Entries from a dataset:

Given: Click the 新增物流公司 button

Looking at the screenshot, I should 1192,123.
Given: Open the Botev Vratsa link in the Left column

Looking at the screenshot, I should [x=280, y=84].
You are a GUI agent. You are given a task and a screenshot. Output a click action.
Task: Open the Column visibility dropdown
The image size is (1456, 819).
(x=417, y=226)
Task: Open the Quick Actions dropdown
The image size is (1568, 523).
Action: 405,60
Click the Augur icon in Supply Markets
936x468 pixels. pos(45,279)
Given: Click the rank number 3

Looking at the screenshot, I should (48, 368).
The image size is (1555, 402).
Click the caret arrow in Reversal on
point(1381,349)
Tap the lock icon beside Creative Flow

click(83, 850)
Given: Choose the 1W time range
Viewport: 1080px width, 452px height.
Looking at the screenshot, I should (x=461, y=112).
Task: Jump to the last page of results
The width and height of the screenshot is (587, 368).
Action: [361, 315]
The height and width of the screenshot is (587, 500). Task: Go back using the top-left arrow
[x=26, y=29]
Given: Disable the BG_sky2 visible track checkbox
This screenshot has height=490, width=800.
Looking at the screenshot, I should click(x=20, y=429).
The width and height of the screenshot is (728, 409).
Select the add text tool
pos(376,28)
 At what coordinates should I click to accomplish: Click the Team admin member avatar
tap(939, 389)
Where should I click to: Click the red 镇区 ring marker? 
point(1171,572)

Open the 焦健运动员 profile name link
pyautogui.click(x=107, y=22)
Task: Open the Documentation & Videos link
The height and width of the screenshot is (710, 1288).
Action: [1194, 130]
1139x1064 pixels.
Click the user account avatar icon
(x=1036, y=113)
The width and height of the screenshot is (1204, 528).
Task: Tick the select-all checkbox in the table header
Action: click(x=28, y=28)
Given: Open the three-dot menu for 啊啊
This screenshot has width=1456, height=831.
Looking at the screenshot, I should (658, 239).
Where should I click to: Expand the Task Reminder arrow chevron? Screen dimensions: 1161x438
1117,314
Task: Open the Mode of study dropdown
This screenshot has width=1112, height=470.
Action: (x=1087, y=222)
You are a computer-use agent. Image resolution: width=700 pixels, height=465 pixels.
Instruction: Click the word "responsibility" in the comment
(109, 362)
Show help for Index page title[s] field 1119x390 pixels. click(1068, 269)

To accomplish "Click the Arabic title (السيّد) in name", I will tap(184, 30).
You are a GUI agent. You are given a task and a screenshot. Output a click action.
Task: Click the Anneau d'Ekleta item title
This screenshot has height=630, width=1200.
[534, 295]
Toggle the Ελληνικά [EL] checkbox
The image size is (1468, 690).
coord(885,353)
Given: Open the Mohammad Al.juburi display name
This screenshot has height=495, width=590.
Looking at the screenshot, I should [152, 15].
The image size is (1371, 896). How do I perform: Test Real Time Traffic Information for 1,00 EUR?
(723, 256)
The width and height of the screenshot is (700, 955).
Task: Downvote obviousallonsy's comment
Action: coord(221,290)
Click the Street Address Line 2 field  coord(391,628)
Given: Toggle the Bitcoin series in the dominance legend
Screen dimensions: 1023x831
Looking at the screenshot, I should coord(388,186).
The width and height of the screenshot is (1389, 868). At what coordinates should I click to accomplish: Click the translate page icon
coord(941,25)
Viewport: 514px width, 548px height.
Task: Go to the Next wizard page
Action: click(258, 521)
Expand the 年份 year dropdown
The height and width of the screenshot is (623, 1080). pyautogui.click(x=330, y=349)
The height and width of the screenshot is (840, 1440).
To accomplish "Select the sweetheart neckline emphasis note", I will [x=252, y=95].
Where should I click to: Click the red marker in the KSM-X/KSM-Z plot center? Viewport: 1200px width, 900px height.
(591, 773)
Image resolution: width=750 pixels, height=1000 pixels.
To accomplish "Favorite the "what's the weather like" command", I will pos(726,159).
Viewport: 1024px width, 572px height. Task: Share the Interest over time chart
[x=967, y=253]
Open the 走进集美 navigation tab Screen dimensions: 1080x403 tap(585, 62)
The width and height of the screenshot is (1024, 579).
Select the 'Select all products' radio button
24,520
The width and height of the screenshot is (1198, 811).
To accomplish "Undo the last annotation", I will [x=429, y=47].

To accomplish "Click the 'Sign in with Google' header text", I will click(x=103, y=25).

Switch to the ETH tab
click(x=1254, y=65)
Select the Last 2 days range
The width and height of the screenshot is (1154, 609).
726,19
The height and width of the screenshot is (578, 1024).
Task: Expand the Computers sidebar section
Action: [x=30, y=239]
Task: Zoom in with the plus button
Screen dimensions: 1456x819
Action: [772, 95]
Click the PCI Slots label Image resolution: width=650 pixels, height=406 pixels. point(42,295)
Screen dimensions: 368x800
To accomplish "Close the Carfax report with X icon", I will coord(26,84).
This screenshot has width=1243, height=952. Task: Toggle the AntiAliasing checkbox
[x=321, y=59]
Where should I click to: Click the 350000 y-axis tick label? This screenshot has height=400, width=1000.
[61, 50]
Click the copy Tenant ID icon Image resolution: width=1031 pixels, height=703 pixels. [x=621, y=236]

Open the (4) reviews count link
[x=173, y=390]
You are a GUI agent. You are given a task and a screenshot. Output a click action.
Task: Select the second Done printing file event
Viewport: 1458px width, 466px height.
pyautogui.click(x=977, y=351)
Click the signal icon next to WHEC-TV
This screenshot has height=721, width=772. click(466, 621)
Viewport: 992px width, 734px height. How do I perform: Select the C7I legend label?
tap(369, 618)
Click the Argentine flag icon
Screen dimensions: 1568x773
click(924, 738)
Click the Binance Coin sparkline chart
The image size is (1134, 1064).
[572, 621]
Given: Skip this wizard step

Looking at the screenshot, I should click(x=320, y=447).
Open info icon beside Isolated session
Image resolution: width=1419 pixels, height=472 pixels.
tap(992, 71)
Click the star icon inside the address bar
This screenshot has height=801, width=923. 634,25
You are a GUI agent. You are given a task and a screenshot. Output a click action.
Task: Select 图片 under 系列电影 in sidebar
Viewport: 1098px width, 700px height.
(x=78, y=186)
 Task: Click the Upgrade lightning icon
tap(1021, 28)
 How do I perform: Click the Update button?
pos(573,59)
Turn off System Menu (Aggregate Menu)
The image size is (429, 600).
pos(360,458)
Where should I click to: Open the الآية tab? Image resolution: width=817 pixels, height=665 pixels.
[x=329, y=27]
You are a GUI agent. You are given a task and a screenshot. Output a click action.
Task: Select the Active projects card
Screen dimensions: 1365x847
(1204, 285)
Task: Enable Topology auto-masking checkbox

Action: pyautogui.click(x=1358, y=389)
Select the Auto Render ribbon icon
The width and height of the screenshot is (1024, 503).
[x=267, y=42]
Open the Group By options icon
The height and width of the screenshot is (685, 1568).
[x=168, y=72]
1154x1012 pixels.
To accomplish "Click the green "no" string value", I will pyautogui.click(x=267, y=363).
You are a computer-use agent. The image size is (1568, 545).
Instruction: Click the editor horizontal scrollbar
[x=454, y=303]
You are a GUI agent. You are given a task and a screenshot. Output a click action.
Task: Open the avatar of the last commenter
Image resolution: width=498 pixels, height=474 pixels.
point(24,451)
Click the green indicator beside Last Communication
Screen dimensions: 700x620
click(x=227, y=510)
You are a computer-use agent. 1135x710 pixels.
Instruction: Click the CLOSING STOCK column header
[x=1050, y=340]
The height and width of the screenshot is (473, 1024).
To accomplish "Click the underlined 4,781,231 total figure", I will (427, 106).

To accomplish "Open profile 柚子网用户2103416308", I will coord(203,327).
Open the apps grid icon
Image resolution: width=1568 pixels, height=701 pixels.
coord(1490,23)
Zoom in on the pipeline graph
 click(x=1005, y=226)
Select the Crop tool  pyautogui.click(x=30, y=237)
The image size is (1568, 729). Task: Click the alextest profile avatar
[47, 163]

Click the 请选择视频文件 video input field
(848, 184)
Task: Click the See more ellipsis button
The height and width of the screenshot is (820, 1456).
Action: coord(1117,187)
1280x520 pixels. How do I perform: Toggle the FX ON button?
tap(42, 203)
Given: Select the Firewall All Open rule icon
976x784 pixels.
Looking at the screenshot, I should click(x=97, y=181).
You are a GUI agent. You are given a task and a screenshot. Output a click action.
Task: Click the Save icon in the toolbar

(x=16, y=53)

> **Set task**
Repeat the material word for word, beginning at the line that contains "The width and height of the screenshot is (728, 409)." and ending after the line that contains "pyautogui.click(x=107, y=22)".

> **Full response**
The width and height of the screenshot is (728, 409).
Select the add text tool
pos(376,28)
 At what coordinates should I click to accomplish: Click the Team admin member avatar
tap(939, 389)
Where should I click to: Click the red 镇区 ring marker? 
point(1171,572)

Open the 焦健运动员 profile name link
pyautogui.click(x=107, y=22)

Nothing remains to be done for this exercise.